With a few celebrities’ successful perfume debuts came hundreds of copycats.

“Now everyone has jumped in. I’m not sure if that enhances it,” Mrs. Bloom said. “There are such niche people, I don’t know whether they have enough draw to sustain a fragrance.”

While Mrs. Taylor, Nicole Kidman and Gwyneth Paltrow bring an element of glamour to White Diamonds, Chanel No. 5 and Estee Lauder, respectively, the same can’t be said for less glamorous celebrities — a la gothic rocker Marilyn Manson, who is rumored to be in talks to get a cologne line.

“Everybody has come out with a fragrance,” Mrs. Bloom said. “I think it diminishes the category in a funny way … is it really a good deal for the industry? Is it going to move the industry forward? That’s a fine line.”

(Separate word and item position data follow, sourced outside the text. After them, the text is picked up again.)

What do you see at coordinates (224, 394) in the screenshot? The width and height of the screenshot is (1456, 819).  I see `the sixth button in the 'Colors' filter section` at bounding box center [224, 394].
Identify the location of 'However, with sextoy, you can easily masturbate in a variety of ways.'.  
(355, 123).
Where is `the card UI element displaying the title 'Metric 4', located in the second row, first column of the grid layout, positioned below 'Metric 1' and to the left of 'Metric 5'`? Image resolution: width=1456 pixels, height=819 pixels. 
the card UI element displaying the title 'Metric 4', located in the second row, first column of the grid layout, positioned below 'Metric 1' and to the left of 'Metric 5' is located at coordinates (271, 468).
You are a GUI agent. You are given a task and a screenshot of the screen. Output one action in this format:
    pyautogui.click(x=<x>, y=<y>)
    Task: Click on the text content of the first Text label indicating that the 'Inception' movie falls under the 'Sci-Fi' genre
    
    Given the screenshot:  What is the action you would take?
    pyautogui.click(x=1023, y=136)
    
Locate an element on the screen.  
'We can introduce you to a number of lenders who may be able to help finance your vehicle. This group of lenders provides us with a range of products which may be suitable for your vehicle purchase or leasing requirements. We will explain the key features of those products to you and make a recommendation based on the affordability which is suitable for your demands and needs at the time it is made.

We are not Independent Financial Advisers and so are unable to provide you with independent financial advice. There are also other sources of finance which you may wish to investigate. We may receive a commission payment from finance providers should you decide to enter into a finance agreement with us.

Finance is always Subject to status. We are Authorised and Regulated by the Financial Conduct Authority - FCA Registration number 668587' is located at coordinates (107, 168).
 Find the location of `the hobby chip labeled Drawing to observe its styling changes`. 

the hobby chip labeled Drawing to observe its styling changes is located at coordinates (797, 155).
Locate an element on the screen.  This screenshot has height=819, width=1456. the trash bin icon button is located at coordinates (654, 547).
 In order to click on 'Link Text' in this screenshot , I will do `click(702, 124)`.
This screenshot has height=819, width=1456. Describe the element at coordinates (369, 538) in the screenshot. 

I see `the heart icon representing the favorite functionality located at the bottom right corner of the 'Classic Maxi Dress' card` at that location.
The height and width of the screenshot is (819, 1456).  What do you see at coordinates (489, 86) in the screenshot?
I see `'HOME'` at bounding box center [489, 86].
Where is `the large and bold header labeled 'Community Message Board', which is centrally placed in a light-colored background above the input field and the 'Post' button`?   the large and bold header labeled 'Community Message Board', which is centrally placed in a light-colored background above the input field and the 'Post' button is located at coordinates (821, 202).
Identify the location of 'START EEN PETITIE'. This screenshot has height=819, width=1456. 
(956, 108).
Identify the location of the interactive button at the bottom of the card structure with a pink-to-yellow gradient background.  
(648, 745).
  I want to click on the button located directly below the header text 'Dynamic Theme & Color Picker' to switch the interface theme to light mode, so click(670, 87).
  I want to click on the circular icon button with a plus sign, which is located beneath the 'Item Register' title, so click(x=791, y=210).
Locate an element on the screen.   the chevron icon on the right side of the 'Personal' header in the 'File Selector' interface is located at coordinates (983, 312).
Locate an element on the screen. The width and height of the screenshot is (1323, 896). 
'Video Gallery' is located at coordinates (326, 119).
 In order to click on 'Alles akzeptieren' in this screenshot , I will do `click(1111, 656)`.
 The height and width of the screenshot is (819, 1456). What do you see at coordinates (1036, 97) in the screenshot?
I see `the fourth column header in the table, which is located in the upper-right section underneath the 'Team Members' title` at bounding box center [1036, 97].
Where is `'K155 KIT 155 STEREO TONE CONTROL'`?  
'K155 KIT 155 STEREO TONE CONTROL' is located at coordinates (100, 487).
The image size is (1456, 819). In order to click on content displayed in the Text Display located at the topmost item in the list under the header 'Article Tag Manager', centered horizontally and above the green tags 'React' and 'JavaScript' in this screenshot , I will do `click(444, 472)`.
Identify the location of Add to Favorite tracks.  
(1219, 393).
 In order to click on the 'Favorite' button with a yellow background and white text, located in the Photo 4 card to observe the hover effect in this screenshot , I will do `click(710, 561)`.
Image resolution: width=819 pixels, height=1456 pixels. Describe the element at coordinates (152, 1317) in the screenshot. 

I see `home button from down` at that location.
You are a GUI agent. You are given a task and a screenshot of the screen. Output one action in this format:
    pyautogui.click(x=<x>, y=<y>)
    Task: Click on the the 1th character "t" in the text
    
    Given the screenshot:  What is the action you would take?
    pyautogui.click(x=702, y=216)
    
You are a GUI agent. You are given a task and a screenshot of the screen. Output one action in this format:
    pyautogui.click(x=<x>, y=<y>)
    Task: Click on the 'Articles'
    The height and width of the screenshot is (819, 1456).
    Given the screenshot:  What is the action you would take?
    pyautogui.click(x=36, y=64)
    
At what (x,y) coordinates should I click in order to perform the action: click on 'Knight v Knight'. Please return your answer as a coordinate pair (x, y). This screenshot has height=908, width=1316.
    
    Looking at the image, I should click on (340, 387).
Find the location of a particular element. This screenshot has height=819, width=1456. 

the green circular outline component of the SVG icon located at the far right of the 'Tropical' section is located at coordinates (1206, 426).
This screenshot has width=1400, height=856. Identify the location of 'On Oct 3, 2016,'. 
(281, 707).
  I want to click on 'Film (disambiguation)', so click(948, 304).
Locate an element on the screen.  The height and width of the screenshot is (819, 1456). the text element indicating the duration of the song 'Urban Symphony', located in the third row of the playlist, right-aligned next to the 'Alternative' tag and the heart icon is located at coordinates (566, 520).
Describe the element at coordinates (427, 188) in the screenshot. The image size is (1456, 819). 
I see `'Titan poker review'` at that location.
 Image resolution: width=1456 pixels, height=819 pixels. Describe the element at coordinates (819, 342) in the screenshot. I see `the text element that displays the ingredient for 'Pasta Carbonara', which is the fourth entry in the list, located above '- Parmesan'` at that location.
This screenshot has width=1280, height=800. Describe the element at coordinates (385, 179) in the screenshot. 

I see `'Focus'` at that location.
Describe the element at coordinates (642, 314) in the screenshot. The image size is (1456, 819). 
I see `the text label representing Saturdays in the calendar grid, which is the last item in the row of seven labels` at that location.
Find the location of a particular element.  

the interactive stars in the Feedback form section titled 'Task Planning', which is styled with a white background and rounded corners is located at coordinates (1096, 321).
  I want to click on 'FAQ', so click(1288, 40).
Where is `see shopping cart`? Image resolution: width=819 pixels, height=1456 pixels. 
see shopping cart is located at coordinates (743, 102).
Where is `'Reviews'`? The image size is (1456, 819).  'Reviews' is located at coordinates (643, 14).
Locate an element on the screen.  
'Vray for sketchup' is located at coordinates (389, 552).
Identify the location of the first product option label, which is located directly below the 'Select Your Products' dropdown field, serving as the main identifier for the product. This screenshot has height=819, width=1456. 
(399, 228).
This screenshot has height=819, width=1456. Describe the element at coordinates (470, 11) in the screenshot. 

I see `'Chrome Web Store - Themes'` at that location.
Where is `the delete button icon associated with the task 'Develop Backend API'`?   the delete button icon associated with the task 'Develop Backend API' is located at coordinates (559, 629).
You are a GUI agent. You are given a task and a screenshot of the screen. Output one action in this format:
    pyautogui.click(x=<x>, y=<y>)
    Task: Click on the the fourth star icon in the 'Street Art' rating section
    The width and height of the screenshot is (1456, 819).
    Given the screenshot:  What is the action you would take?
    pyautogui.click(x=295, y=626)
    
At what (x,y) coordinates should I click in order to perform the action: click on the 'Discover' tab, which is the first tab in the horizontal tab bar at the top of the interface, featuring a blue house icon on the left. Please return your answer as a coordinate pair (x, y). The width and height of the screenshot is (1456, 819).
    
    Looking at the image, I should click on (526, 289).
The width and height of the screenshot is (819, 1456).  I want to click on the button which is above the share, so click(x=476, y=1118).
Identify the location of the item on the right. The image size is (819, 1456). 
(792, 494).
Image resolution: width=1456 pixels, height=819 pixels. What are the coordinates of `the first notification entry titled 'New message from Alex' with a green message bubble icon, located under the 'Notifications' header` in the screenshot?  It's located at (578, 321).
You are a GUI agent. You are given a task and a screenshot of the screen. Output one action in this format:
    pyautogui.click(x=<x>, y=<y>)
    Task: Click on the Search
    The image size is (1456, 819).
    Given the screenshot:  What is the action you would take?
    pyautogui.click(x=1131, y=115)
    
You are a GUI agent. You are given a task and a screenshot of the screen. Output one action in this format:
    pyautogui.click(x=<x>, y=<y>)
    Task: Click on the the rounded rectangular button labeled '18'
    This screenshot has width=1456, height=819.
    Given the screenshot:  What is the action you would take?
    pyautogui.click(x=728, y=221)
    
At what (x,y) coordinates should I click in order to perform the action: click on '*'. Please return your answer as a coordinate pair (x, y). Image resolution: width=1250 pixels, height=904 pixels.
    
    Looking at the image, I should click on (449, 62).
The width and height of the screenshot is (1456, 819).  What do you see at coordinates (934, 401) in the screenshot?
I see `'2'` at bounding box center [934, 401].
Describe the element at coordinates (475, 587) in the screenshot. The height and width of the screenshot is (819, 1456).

The boom of celebrity scents has sent the number of fragrances debuting each year up to about 350, Mrs. Bloom said, up from about 20 each year in the mid-1980s.

And it means fragrances don’t last as long. Once they debut, there is going to be another competitor within weeks.

“Very few fragrances are given the time to establish themselves,” Mrs. Bloom said. “If they’re not a home run from the first day on, they’re not given a chance.”

Competition in the perfume industry has become more fierce, Miss Rowinski said.

Perfume companies are no longer putting their money into creating a fragrance that’s going to last for generations, such as the 85-year-old Chanel No. 5. It’s too elusive. Instead, they pour money into short-term advertising that’s going to make a scent the hot, new item, even if it only lasts a season or so.

“It’s important to be a success this season,” Miss Rowinski said. “The classic fragrances will always be there — Chanel No. 5. They’re not trying to create a new Chanel No. 5. It’s about what’s happening right now, this season. The consumer will have moved on in six months to something new.”